Snow Craft Instructions:
- 8 1/2 ” x 8 1/2 ” x 1 1/2″ deep shadow box
- birch branches
- two round potpourri pieces
- paint brush or putty knife
- glossy varnish
- glamour dust
- decoupage – Mod Podge matte finish
- paint brush for decoupage application
- X-acto knife
- game piece tiles
- E6000 craft glue
- hot glue
- pruning shears
- tacky glue
1. Open up your shadow box and take out the square insert. This is what you will be working on for your display. Set the backing aside for later use and remove the glass. I didn’t reuse the glass for my project since I had a little extra depth going on. It’s up to you whether you want glass covering your project or not. Just keep all of your pieces within the depth of your insert piece if the glass is important to you.
2. Pick out the branches that you want to use. Use some that are thinner than others and find some with offshoots to add an interesting set of “trees” to your display. Cut the bottoms nice and flat with a pruning shears. Glue them in place with E6000 craft glue. I used a combination of the E6000 glue and hot glue for immediate setting. If you don’t have birch branches you can use another type.
3. Once you have all of your branches in place, apply snow-tex to the bottom of the shadow box insert, with a paint brush or putty knife, and also up into the tree branches. Pick spots that snow would naturally gather. It takes a couple of hours for the snow-tex to dry.
5. Grab the shadow box back that you had previously set aside. Cut out a piece of burlap to fit over the inside of this back. Apply a layer of Mod Podge decoupage to the inside of the back cover. Lay your burlap on top of the decoupage and apply another coat of the Mod Podge over the burlap. Now set this aside to dry.

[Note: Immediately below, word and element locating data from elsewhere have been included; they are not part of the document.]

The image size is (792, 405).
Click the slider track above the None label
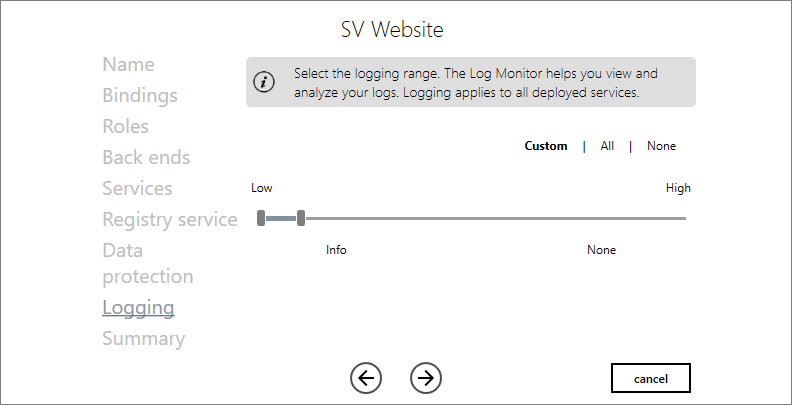pos(601,218)
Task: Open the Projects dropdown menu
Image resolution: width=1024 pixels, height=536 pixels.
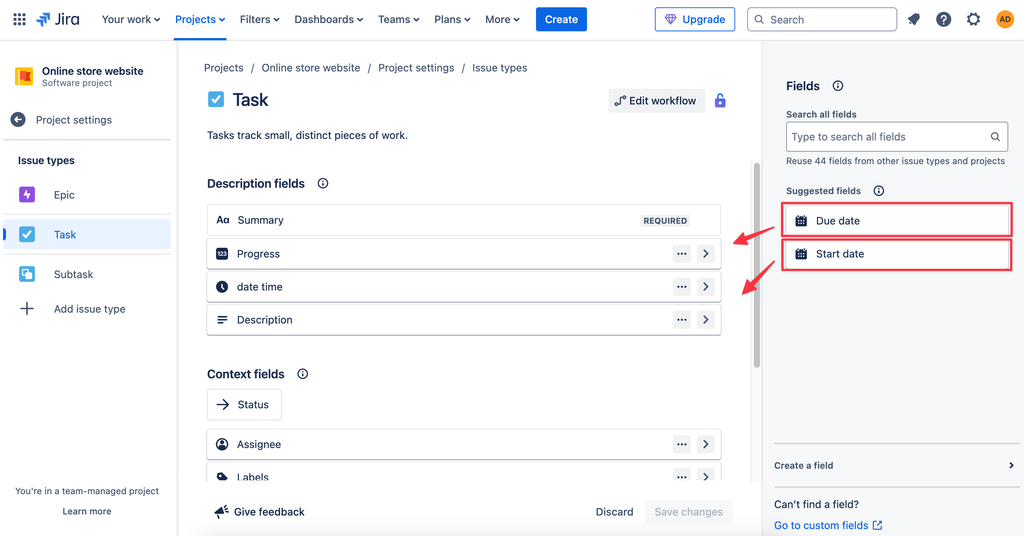Action: pos(200,19)
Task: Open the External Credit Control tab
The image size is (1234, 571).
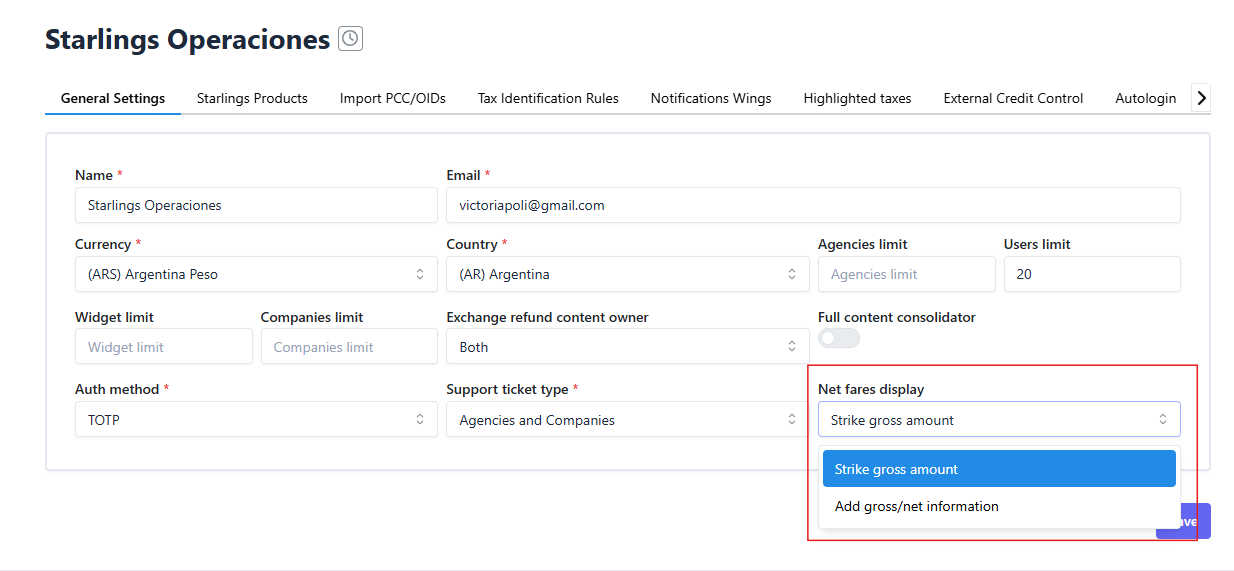Action: pos(1013,98)
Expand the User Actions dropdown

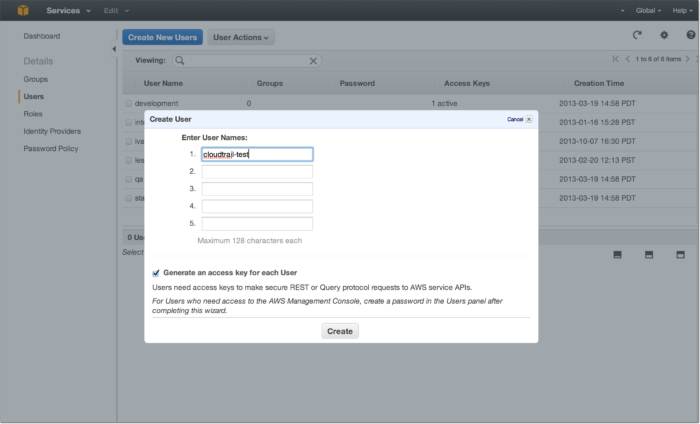[242, 37]
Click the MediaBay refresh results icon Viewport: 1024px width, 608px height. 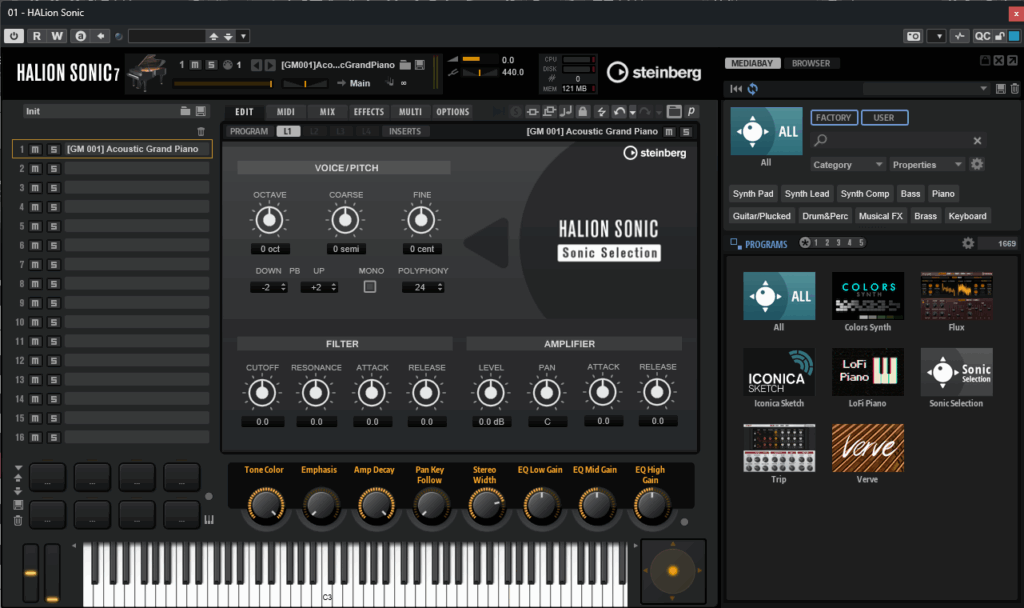[752, 89]
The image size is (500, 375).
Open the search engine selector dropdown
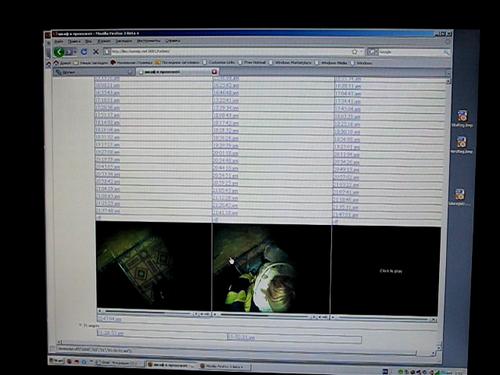[372, 52]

6. You can now decorate the front of your shadow box with game tiles. I used game tile letters from a vintage board game but you can also use scrabble letters or you can even buy letter tiles from a craft store. If you don’t want to use tiles, you could also stencil with paint. To adhere game tiles, just use a good tacky glue.
7. Now that your snow-tex is dry, you can start working on your snowman. I love to keep a bag of potpourri in my craft room just for using the pieces in different craft projects. I found two somewhat round pieces that would be perfect to use for a snowman. I didn’t want to use perfectly round objects because real snowmen are never perfectly round. You could also use small styrofoam balls. Just press them between your fingers to give them a less uniform shape.
I glued these together and then to my shadow box insert with E6000 craft glue. Once they were dry, they were ready to be coated with the snow-tex. Again, I used a paint brush to apply the snow-tex to my snowman. When the snow-tex was dry, I added a yarn scarf and some tiny branch eyes, mouth and buttons. I used an X-acto knife to slice a small branch to get tiny pieces. I also found another piece of potpourri that looked like a fallen, half rotted log. This made a perfect addition to the floor of my display. I of course added a little snow to the top of that too!
8. Finally, I put my insert back into the shadow box and closed it up by attaching the back. It is now ready for hanging or setting on a table.